Some researchers point out several limitations of en bloc resection. Among them are location of the lesion and size over 3 cm. We believe, however, that skill and experience eventually mitigate the issue of location. Size should also not be the reason to refrain from en bloc resection as the resection can be divided into two stages for these tumors. The first step consists in the removal of the exophytic part of the tumor. The choice of technique is not critical here for grading will be possible anyway. The second step can be en bloc resection of the base of the tumor which allows for having high-quality vertical and horizontal surgical margins.
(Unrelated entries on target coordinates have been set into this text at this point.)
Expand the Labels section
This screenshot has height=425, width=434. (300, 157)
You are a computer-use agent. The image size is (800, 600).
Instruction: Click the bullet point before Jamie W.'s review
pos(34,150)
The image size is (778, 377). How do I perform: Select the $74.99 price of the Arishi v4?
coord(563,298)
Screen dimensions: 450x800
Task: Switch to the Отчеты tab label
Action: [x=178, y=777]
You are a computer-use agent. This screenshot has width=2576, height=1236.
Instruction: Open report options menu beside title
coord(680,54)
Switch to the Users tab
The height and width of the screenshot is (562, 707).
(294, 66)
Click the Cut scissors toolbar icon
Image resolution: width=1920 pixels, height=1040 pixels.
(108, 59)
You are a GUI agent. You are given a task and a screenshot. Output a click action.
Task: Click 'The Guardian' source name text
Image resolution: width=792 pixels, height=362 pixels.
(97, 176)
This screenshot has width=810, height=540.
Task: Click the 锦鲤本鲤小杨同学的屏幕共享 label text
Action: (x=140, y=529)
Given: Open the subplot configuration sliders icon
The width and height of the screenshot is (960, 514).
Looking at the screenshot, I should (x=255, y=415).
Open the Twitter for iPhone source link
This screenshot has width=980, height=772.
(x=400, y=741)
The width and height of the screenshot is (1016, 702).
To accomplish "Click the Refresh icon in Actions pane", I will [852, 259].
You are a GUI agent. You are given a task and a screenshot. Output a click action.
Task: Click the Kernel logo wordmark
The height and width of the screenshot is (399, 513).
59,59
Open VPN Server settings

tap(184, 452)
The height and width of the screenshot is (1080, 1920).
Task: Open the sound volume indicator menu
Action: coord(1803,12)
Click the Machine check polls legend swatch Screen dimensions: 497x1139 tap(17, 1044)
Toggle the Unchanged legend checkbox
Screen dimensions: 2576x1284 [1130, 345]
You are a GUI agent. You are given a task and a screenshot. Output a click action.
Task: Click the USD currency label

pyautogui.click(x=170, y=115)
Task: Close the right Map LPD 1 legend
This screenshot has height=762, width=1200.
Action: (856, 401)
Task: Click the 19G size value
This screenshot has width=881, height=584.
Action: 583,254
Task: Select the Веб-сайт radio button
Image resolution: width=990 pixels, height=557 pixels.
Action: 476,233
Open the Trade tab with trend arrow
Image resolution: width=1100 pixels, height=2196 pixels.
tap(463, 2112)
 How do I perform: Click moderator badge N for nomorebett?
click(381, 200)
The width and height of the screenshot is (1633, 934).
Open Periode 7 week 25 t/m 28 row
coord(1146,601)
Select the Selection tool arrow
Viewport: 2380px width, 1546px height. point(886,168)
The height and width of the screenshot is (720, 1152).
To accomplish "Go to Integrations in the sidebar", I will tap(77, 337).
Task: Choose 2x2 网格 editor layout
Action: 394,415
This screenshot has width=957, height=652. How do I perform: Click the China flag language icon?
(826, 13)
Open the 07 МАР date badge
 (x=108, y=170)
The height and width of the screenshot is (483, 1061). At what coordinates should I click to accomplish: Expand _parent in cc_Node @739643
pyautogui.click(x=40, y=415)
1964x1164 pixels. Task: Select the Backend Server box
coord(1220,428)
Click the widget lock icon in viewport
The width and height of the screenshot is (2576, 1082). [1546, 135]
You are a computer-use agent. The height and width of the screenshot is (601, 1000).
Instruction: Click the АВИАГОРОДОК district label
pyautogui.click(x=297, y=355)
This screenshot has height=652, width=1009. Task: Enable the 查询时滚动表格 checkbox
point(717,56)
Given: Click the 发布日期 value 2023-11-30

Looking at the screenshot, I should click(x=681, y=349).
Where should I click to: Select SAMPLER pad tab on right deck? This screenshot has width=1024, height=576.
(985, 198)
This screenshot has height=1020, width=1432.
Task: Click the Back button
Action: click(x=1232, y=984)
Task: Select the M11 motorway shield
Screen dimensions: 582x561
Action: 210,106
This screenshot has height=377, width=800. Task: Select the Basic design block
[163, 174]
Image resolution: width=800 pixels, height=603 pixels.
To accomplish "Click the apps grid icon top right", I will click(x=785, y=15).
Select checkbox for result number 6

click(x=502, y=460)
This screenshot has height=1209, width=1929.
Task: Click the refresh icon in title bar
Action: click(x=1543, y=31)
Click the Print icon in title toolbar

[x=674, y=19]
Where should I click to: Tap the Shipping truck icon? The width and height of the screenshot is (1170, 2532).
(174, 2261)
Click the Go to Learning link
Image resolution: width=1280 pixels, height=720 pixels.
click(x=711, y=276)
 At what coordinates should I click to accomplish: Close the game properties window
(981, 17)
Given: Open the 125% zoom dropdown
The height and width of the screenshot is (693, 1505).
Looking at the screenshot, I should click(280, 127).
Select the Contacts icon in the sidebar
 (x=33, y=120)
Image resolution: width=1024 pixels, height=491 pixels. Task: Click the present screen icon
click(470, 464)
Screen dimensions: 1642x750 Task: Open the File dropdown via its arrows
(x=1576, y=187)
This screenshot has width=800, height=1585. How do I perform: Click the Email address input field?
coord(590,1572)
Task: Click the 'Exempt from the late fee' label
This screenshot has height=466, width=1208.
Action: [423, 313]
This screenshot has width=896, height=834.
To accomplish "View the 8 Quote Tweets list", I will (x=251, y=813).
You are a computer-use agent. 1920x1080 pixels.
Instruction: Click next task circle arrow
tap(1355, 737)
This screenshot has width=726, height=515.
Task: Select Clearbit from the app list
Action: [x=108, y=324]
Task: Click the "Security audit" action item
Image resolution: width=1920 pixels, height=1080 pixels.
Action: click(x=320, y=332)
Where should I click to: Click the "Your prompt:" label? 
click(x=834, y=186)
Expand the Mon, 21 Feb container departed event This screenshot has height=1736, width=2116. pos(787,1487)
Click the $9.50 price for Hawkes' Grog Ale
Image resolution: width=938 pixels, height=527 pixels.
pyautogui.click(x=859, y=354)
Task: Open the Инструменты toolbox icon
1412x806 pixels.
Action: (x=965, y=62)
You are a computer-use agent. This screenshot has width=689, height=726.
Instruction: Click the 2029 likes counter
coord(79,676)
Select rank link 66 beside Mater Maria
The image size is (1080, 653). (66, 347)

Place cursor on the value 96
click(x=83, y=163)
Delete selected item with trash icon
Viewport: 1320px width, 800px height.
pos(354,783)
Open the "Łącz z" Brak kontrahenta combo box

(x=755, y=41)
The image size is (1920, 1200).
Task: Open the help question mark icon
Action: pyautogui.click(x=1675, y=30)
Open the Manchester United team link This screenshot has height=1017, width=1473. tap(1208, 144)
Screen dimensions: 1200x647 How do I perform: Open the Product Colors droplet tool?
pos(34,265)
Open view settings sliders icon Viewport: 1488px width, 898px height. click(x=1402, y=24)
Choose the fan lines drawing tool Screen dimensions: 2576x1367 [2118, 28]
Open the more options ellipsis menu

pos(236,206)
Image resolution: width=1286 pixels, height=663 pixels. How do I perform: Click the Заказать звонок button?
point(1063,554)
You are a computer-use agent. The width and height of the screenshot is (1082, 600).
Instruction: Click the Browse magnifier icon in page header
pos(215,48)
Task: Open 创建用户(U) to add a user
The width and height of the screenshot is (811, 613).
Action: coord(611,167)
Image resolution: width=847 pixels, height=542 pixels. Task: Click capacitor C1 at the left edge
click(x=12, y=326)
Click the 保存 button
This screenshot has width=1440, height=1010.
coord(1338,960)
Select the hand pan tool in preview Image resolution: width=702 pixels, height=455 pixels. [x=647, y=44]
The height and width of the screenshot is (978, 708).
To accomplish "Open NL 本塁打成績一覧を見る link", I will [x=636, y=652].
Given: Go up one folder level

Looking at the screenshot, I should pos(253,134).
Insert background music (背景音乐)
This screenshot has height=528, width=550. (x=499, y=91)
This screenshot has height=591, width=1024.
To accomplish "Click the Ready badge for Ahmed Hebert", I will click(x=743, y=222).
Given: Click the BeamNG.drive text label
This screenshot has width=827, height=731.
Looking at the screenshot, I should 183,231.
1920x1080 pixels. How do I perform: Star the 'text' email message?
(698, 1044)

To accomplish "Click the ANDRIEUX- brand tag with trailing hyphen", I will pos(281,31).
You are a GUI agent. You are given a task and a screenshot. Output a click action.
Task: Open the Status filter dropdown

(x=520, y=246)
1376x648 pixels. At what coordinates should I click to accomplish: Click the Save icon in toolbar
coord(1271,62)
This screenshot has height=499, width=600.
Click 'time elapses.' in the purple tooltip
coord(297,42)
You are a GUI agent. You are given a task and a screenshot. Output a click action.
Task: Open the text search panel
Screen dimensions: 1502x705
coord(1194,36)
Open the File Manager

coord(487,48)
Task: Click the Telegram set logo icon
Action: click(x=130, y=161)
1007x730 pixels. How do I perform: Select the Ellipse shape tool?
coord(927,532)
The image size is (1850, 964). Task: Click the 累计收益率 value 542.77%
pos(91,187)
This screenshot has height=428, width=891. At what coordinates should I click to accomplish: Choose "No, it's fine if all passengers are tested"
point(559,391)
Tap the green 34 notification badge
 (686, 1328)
Overall, from our experience, we believe that en bloc resection may be employed in the majority of cases.

In conclusion, published data suggest superiority of en bloc resection over conventional TURBT. It offers easier examination of the specimen resulting in lowered recurrence rates. Moreover, recent publications suggest that en bloc resection has already become routine [2]. However, the standards of evidence-based medicine require a large-scale randomized trial that will inform as to which technique is better. Such a study is underway including multiple experienced centers ( NCT03718754). The first results will be upcoming year. Perhaps, they will aid in redefining approaches to bladder cancer management by ushering in the age of en bloc resection from NMIBC.